Work request A: In the passage about Abe, according to some analysts, what caused Japan's relations with South Korea and China to deteriorate during his premiership? Answer in one to three sentences.
Work request B:
Answer these questions from the passage about Abe, one answer per line:
(i) On what date did his state funeral take place?
(ii) What is the title of his memoir?
(iii) Since what year did he lead the Society for History Textbook Reform?
Work request C: Type out the part of the passage about Abe starting at "In response to" and ending at "21 January 2026.".

Passage to read:
——————
In response to the shooting and his subsequent death, numerous present and former world leaders expressed their sympathies and support for Abe. His body was returned to Tokyo the day after his assassination and his state funeral took place on 27 September 2022. Yamagami was tried and convicted of Abe's murder, and sentenced to life imprisonment on 21 January 2026.

==Political positions==
Some have described Abe as a right-wing Japanese nationalist. In a 1996 book he co-wrote with two other lawmakers, Abe credits his grandfather Nobusuke Kishi as the source of his conservatism. In his memoir Towards a Beautiful Country, he writes that "A strong state is not a potential threat to political liberty that must be restrained by constitutionalism and civil society. It is the ultimate guarantor of national independence in a dangerous world governed by the law of the jungle". While accepting that strong states might be used against its citizens, he rejects the view that oppression is inherent in strong states but is instead caused by "closed governments" dominated by a small number of people.

===Historical negationism===
Some have claimed that Abe often engaged in historical negationism via his membership in Nippon Kaigi, especially in regard to Japanese war crimes during World War II. According to some analysts, this caused Japan's relations with South Korea and China to deteriorate under his premiership. In China, Abe's legacy remains mixed. While he was often criticized as an extreme nationalist, others also recognized his efforts for reconciliation between the two countries. Since 1997, as the bureau chief of the "Institute of Junior Assembly Members Who Think About the Outlook of Japan and History Education", Abe led the Society for History Textbook Reform. Abe was affiliated with the ultra-conservative, revisionist organization Nippon Kaigi (Japan Conference).
——————
Given information:
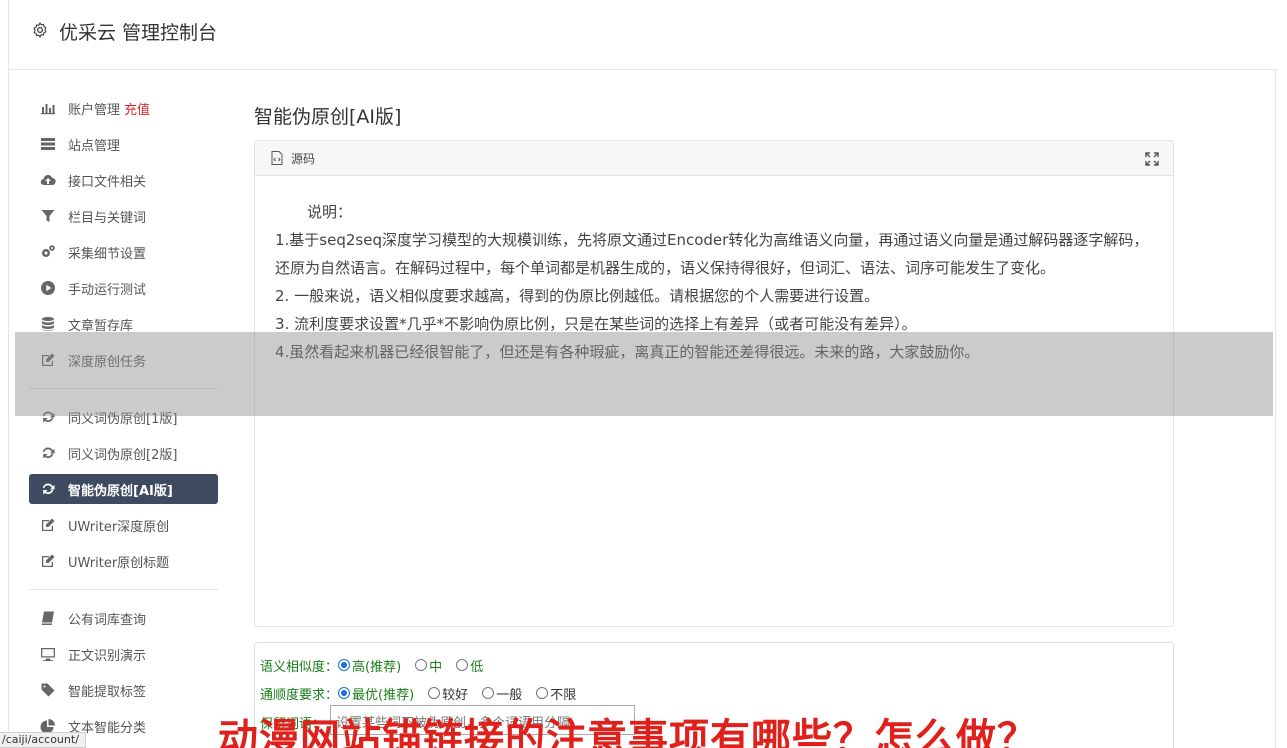 Image resolution: width=1287 pixels, height=748 pixels. Describe the element at coordinates (48, 180) in the screenshot. I see `cloud-upload-icon` at that location.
——————
Response box A: Some analysts attribute the deterioration to Abe's alleged historical negationism. Some have claimed he often engaged in it through his membership in Nippon Kaigi, especially regarding Japanese war crimes during World War II.

Response box B:
(i) 27 September 2022
(ii) Towards a Beautiful Country
(iii) 1997

Response box C:
In response to the shooting and his subsequent death, numerous present and former world leaders expressed their sympathies and support for Abe. His body was returned to Tokyo the day after his assassination and his state funeral took place on 27 September 2022. Yamagami was tried and convicted of Abe's murder, and sentenced to life imprisonment on 21 January 2026.